ASSIGNMENT ▸
In the entries below, locate the line with "Screen dimensions: 1571x987", then give again that line and all lines after it, exactly, with pictures omitted.

Dataset entries ▸
:::
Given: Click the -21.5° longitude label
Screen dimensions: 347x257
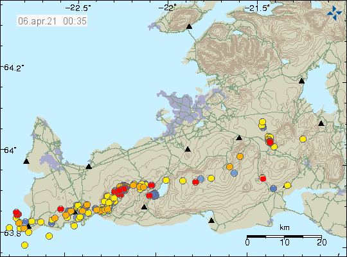Looking at the screenshot, I should tap(257, 8).
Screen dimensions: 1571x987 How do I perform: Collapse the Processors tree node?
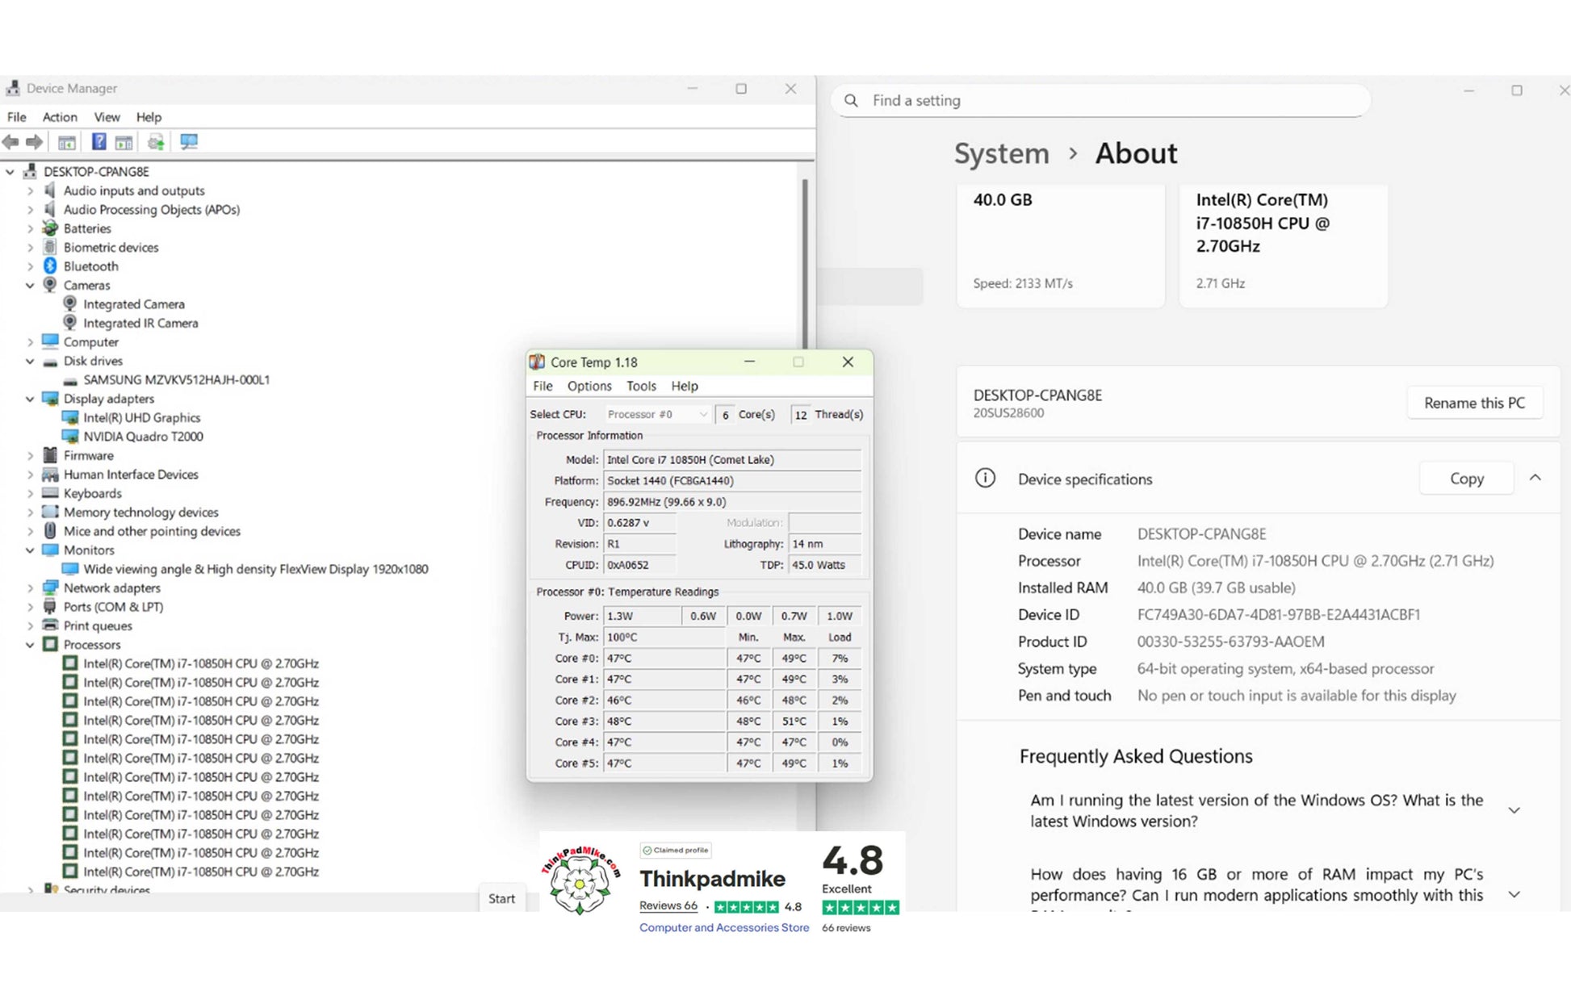click(30, 645)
:::
SOLUTION TO THE PROBLEM ▸
Screen dimensions: 1571x987 How do I perform: Collapse the Processors tree node?
click(30, 645)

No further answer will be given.